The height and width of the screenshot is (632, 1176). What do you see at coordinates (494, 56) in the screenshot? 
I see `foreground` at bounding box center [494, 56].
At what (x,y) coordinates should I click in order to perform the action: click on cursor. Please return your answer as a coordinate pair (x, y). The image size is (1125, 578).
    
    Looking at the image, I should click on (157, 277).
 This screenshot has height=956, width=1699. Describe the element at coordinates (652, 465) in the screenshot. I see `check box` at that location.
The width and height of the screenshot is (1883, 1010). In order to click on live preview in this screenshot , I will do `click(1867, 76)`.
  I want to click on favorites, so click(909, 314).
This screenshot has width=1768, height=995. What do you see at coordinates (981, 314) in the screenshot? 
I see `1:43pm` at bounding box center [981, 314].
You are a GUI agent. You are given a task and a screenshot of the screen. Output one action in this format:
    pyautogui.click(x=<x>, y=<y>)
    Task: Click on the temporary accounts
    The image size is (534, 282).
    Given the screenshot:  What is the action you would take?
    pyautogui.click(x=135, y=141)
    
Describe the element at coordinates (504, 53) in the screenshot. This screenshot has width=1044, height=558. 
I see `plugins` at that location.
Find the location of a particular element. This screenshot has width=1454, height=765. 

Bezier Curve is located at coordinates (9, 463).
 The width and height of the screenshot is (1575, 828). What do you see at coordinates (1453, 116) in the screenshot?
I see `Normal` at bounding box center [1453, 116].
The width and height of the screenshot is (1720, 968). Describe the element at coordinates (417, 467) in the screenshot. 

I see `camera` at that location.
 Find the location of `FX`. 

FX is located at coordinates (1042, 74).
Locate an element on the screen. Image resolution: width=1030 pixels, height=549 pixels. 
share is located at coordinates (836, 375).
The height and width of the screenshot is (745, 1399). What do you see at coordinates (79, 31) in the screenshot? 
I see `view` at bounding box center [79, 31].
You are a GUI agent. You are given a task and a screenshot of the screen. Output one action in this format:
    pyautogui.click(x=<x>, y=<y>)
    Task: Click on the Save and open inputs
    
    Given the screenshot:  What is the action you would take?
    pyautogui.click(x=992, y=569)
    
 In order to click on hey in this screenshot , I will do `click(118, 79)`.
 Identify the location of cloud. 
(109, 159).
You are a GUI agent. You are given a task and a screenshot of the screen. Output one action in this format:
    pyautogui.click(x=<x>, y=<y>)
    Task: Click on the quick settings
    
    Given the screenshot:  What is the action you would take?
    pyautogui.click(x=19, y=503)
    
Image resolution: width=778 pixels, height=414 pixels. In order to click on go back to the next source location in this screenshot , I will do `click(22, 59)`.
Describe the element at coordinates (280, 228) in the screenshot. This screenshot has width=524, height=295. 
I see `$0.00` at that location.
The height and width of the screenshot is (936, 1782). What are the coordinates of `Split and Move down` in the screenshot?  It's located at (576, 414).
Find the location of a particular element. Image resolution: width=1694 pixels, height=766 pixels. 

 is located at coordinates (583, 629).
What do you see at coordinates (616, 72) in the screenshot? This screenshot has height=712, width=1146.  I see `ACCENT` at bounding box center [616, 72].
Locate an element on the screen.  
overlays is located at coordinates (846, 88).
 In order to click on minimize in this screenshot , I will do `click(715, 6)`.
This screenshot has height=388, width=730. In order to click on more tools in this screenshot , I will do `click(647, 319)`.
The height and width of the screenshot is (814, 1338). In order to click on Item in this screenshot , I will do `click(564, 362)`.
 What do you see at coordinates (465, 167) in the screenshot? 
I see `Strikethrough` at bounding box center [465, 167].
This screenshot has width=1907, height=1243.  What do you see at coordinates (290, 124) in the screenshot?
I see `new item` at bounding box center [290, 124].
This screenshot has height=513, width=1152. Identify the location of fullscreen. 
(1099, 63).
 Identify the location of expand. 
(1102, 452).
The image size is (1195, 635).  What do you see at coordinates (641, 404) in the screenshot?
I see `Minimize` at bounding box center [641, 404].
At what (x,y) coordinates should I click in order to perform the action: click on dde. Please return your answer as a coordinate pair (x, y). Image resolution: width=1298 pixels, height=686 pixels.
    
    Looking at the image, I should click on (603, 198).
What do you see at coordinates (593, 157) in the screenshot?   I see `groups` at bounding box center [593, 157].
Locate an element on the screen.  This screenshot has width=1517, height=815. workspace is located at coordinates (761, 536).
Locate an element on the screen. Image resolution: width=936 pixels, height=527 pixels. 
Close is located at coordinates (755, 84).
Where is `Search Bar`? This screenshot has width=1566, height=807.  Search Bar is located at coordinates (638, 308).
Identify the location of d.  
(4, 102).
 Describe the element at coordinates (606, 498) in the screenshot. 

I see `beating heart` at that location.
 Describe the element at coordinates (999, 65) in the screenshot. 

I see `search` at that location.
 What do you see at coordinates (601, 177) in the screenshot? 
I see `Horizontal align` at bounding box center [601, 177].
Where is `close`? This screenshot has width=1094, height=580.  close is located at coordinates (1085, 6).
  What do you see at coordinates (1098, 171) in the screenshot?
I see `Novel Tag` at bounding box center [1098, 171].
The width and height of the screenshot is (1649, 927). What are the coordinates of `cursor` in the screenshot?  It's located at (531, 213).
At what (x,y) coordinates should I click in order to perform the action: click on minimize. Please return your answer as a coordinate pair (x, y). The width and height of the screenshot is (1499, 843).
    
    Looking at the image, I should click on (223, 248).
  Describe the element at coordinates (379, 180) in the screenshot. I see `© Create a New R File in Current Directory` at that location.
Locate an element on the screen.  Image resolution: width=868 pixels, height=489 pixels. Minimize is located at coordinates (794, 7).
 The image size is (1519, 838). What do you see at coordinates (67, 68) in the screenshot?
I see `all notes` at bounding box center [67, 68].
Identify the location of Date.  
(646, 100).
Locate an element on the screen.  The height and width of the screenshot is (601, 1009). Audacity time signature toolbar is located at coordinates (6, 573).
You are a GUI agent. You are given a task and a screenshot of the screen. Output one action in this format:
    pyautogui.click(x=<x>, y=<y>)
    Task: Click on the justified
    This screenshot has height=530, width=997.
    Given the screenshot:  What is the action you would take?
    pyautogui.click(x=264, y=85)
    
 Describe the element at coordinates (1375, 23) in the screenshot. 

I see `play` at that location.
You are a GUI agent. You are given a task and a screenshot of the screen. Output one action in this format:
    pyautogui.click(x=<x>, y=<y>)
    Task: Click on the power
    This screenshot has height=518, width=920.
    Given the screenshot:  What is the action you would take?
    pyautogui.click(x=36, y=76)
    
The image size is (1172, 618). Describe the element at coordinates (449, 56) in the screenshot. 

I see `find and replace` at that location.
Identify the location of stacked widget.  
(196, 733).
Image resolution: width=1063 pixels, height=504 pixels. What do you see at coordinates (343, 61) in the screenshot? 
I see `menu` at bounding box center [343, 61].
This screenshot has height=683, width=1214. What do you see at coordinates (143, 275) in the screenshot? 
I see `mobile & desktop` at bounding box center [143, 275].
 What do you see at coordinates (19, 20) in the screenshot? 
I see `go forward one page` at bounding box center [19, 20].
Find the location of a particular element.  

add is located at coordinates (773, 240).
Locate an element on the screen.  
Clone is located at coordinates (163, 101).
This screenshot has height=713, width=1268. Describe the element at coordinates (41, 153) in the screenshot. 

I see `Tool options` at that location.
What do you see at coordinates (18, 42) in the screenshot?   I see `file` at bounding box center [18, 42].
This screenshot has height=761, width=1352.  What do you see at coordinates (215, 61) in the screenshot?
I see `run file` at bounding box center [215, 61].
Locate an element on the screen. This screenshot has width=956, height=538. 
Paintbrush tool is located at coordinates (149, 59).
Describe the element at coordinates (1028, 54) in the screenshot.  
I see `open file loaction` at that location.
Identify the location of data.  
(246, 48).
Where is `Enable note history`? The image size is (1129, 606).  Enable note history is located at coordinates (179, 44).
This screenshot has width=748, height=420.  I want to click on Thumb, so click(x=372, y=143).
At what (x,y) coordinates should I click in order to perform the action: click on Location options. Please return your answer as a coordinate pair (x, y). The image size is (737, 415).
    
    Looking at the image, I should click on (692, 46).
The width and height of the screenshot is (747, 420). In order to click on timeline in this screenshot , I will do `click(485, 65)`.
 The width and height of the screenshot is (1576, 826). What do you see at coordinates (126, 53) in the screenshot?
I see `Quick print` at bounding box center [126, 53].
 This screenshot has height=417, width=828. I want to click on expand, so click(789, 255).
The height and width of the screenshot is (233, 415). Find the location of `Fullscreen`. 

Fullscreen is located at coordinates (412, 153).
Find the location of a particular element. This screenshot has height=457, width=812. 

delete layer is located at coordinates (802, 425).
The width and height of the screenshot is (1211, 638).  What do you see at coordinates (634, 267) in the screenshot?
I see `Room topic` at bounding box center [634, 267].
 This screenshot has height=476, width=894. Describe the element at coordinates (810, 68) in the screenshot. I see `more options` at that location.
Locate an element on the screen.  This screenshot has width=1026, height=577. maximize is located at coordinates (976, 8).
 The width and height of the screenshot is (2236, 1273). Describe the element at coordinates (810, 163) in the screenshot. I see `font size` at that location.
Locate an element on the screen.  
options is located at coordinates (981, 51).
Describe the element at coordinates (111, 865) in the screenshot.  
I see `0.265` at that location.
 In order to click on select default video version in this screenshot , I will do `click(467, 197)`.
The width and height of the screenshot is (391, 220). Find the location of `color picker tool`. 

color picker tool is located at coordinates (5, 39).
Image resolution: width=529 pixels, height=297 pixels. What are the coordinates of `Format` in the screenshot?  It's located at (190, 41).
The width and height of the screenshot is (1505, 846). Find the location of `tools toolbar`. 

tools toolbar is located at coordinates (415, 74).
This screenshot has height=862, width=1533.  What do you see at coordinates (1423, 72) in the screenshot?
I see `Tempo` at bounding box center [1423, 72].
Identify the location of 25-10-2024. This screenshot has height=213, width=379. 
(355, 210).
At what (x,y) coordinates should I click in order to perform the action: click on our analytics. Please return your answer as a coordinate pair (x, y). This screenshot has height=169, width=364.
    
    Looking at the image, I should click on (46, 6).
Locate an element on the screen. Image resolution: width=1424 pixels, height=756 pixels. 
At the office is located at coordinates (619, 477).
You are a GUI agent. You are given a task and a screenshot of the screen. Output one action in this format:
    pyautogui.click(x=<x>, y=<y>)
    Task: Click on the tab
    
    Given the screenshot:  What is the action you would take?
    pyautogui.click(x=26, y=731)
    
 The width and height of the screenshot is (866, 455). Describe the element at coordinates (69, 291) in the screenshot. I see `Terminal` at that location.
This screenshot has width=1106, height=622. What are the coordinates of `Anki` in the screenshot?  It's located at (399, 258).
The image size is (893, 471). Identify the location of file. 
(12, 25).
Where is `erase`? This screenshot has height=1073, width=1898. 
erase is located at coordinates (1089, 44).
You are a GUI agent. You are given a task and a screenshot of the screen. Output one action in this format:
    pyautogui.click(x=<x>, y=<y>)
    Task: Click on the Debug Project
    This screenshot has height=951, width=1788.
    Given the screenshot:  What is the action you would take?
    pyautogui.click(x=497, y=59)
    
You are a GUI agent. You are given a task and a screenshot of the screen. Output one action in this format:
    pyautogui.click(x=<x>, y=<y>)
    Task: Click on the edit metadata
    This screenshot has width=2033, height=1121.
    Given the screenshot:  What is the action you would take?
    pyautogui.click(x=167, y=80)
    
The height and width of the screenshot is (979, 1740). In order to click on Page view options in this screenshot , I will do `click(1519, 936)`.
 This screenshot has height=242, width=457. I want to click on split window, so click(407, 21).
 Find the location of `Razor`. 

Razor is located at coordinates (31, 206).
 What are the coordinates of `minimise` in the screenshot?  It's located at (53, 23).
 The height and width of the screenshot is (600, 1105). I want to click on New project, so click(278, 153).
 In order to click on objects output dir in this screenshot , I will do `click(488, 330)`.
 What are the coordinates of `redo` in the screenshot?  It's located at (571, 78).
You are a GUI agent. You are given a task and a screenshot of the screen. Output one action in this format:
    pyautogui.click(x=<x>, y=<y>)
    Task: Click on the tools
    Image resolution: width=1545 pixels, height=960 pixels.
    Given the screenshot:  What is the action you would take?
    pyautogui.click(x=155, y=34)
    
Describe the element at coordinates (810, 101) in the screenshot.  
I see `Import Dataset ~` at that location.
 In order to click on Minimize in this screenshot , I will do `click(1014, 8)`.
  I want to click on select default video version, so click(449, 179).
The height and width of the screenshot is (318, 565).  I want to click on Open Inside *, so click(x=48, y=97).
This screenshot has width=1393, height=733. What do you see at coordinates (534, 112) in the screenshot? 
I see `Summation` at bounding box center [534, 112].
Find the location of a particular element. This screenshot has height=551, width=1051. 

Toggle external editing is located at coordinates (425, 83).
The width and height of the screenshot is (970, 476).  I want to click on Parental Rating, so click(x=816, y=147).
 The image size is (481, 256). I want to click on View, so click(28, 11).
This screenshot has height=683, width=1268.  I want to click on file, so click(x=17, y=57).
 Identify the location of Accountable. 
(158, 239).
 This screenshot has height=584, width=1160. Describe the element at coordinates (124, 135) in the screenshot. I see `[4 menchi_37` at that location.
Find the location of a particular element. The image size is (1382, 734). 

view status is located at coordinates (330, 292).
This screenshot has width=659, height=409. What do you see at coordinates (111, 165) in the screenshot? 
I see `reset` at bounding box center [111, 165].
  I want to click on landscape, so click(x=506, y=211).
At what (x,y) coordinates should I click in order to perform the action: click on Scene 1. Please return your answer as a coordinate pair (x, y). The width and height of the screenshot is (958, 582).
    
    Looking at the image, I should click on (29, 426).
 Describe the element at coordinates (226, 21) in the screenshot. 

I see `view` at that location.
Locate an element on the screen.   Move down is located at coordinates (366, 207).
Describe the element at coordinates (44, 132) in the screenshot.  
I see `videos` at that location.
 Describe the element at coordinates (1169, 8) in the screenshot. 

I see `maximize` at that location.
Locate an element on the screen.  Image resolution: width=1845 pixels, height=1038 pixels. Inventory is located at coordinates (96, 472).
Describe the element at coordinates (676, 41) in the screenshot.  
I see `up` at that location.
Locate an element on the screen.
=======
▸ **Stated exercise**: Count the lines in the data above that contain the string "toolbar", treating uppercase and lowercase as different. Reply with the number alone.

▸ **Response to this task**: 3